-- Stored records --

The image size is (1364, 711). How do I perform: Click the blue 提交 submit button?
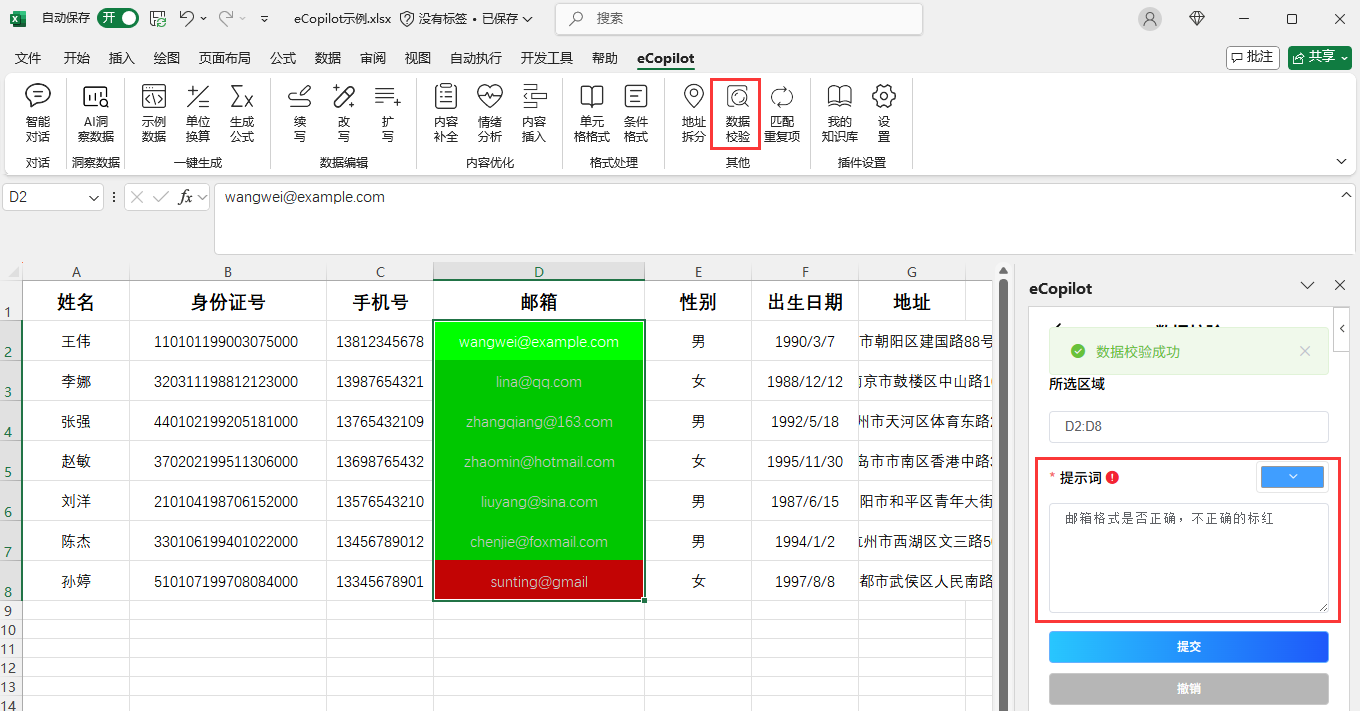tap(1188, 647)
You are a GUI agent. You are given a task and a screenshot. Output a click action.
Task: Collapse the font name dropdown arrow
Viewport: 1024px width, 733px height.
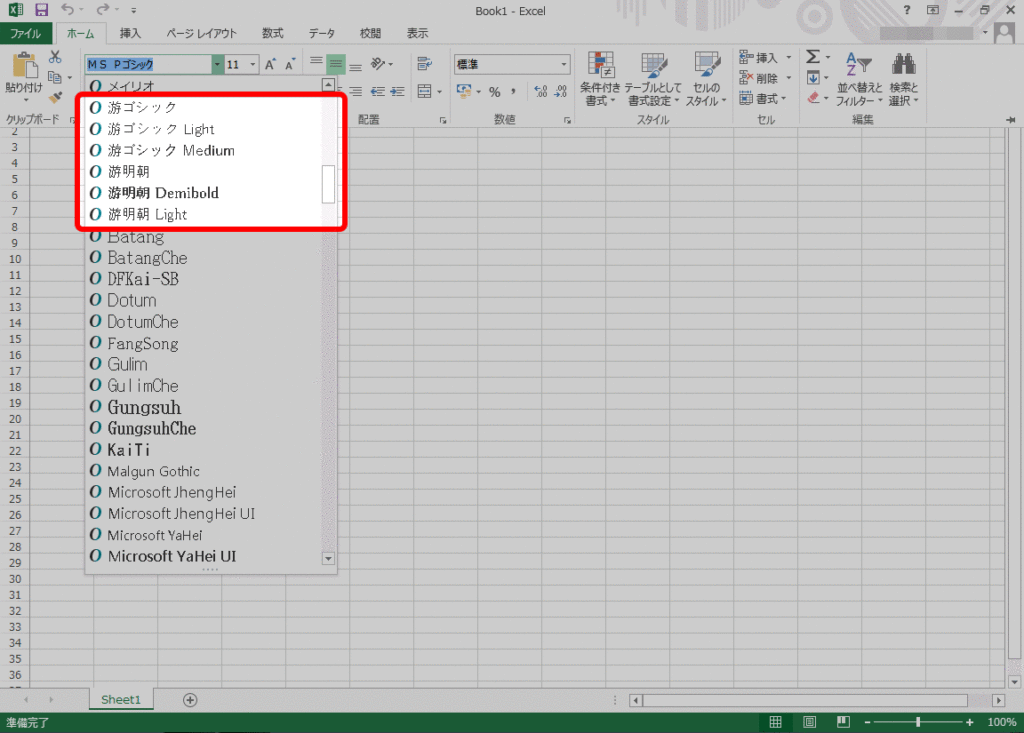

-- Problem --
A verbatim copy of every record is required, with all pictures excluded.

-- Response to this exercise --
The image size is (1364, 711). How do I perform: Click the blue 提交 submit button?
tap(1188, 647)
You are a GUI agent. You are given a task and a screenshot. Output a click action.
Task: Collapse the font name dropdown arrow
Viewport: 1024px width, 733px height.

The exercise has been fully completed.